2.2 Dosage and Administration
General
Treatment with Zelboraf should be initiated and supervised by a qualified physician experienced in the use of anticancer medicinal products.
Patients treated with Zelboraf must have a previously confirmed BRAF V600 mutation-positive tumor status by a validated test. (see section 2.4 and 3.1 – please refer to the Product Insert/Patient Information Leaflet published on HSA for the full drug information)
Standard Dosage
The recommended dose of Zelboraf is 960 mg (four 240 mg tablets) twice daily.
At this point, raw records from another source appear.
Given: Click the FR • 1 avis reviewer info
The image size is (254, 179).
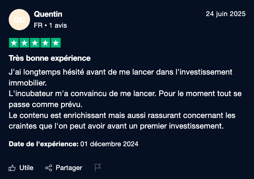Looking at the screenshot, I should [50, 25].
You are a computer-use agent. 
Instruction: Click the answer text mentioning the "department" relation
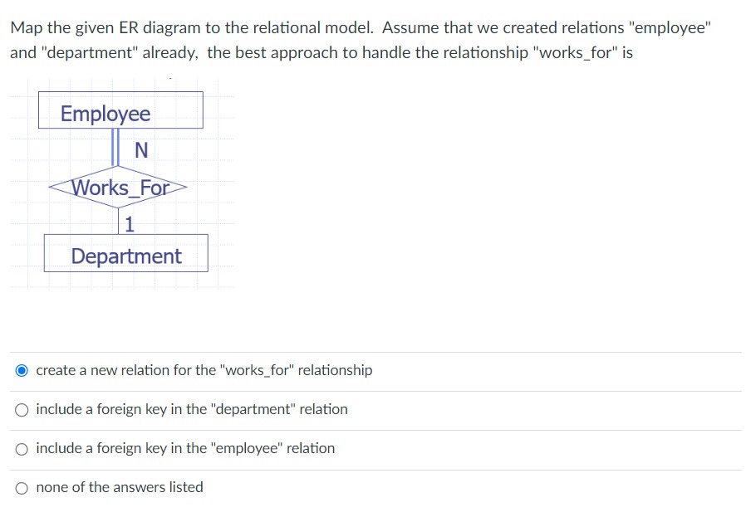[x=191, y=409]
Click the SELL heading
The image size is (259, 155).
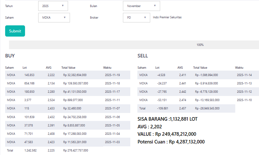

Zelboraf may be taken with or without food, but consistent intake of both daily doses on an empty stomach should be avoided (see Section 3.2.1 Absorption – please refer to the Product Insert/Patient Information Leaflet published on HSA for the full drug information).
Zelboraf tablets should be swallowed whole with a glass of water. Zelboraf tablets should not be chewed or crushed.
Duration of Treatment
It is recommended that treatment with Zelboraf continue until disease progression or the development of unacceptable toxicity (see Tables 1 and 2).
Missed Doses
If a planned dose is missed, it can be taken up to 4 hours prior to the next dose to maintain the twice-daily regimen. Both doses should not be taken at the same time.
Vomiting
In case of vomiting after Zelboraf administration the patient should not take an additional dose of the medicinal product but the treatment should be continued as usual.
Dose Modifications (see sections 2.4.1 General, Warnings and Precautions and section 2.6.1 Clinical Trials, Undesirable Effects – please refer to the Product Insert/Patient Information Leaflet published on HSA for the full drug information)
Management of symptomatic adverse events or prolongation of QTc may require dose reduction, temporary interruption or treatment discontinuation of Zelboraf. Dose modifications or interruptions are not recommended for cutaneous squamous cell carcinoma (cuSCC). Dose reductions resulting in a dose below 480 mg twice daily are not recommended.


2.2.1 Special Dosage Instructions
Pediatric use: The safety and efficacy of Zelboraf in patients under the age of 18 have not been established. Zelboraf is not approved for use in patients under the age of 18 years (see section 3.2.5 Pharmacokinetics in Special Populations – please refer to the Product Insert/Patient Information Leaflet published on HSA for the full drug information).
Geriatric use: No special dose adjustment of Zelboraf is required in patients aged > 65 years.
Renal impairment: There have been no specific renal impairment studies; based on retrospective analyses of data from clinical trials, no starting dose adjustment is required in patients with mild or moderate renal impairment.
Hepatic impairment: There have been no specific hepatic impairment studies; based on retrospective analyses of data from clinical trials, no starting dose adjustment is required in patients with mild or moderate hepatic impairment.
2.3 Contraindications
Zelboraf is contraindicated in patients with known hypersensitivity to vemurafenib or to any of its excipients (see section 2.4.1 General, Warnings and Precautions – please refer to the Product Insert/Patient Information Leaflet published on HSA for the full drug information).